Я повесил шинель, вышел из-за занавески, и первое, что бросилось в глаза, был голубой свёрток, положенный поперёк узкой, точь-в-точь как некогда у меня в казарме, койки.
— Моя дочь, — улыбнулась Соня. — Плод любви несчастной. Спит.
Да, голос у неё действительно стал резким, без прежних, тёплых и ласковых, нот. Я подошёл и посмотрел на спящего ребёнка с пустышкой во рту. Он ничем не отличался, на мой взгляд, от тысяч других. Самому мне и в голову не приходило обзавестись потомством.
— Прелестное дитя, — холодно сказал я.
Мы сели за крохотный стол в углу комнатки со стенами, покрытыми влажной штукатуркой, и некоторое время рассматривали друг друга.
Странно, думалось мне, ни одной правильной черты лица.
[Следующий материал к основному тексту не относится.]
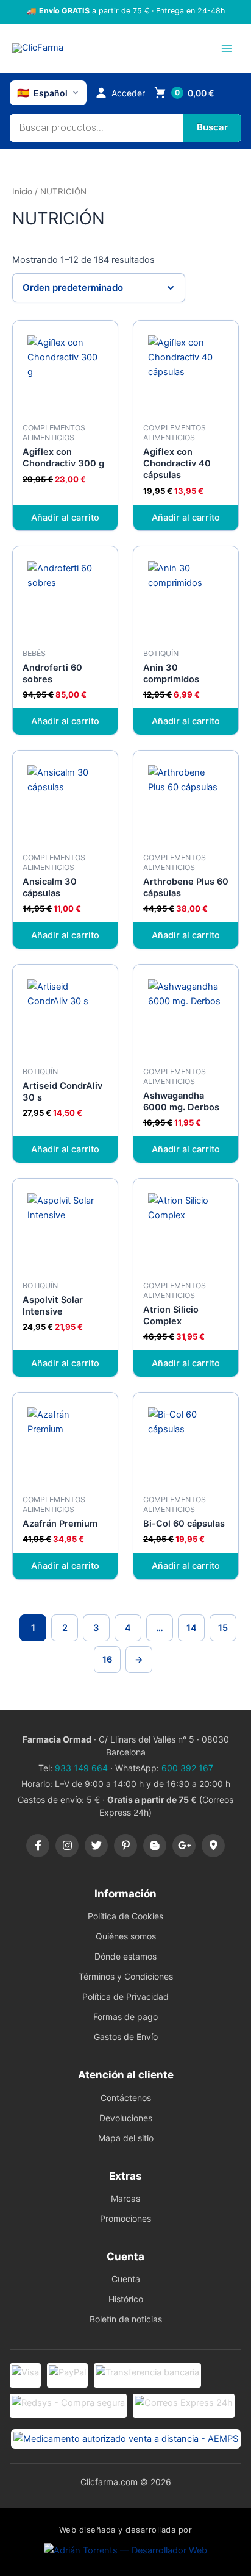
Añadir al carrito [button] (65, 517)
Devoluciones (125, 2118)
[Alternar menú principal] (226, 48)
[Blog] (154, 1845)
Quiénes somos (126, 1936)
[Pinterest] (125, 1845)
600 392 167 (187, 1768)
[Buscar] (212, 128)
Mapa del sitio (126, 2138)
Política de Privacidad (125, 1996)
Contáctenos (126, 2098)
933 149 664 (81, 1768)
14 (191, 1627)
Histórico (125, 2299)
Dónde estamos (125, 1956)
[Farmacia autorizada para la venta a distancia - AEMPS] (126, 2439)
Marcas (125, 2198)
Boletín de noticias (126, 2319)
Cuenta (125, 2279)
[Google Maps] (213, 1845)
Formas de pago (125, 2016)
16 (107, 1659)
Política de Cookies (125, 1916)
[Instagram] (67, 1845)
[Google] (184, 1845)
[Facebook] (37, 1845)
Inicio (22, 191)
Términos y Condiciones (126, 1976)
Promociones (125, 2218)
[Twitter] (96, 1845)
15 (223, 1627)
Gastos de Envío (126, 2037)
Невысокий, немного сдавленный на висках лоб, слегка приплюснутый, вздёрнутый на конце нос, глаза серые в щёлку, короткие стрелки бровей — и всё же её можно назвать красивой. Татарская, или монгольская, неповторимая красота. А мой портрет она нарисовала вслух:
— Ты стал каким-то косматым и худым. И печальным. Почти не верится, что это ты. Даже губы бледные.
Я перевёл взгляд на ребёнка, потом снова на неё и хотел сказать подобное о ней, но смолчал. Про мои бледные губы она говорила и раньше, ещё в Северных Нурлатах, — просто забыла.
— Время идёт. Бледнеют не только губы — вся жизнь.
— Да, — сказала она. — Ты служил в Китае?.. Мне писала твоя мать, адрес прислала. А ты на мои письма не отвечал.
Жаль, нет вина, с ним было бы проще. Что-то давит на сердце. Я бы, конечно, прихватил бутылку портвейна, только денег нет ни у меня, ни у Фираила, а до «стипы» ещё целая неделя. Унизительная нищета; на неё обречены большинство студентов на шесть лет учёбы в нашем вузе… Правда, с некоторых пор я почти не пью — берегу мозги для высшей математики, аналитической и начертательной геометрии. Пять лет в армии не прошли бесследно: учёба не даётся с прежней лёгкостью, и я порой жалею, что выбрал технический вуз. К тому же назначили старостой группы, и я поневоле должен являть благотворный пример для своих семнадцатилетних одногруппников. Одиннадцать из них — медалисты.
— Я, по-моему, писал тебе.
— Когда был курсантом. А офицером — перестал. Зазнался!
— Брось ты! Я и писал-то одной маме.
— А Тане?
Она помнила имя незнакомой ей соперницы. А я бы хотел забыть о ней всё — и имя, и черты, и образ. Она по-прежнему не покидала душу и крала по частичкам мою свободу, мешала жить.
— С Таней покончено год назад! — сказал я резче, чем бы мне хотелось. — Она замужем.
Мы помолчали. И потом настала моя очередь на экскурс в прошлое.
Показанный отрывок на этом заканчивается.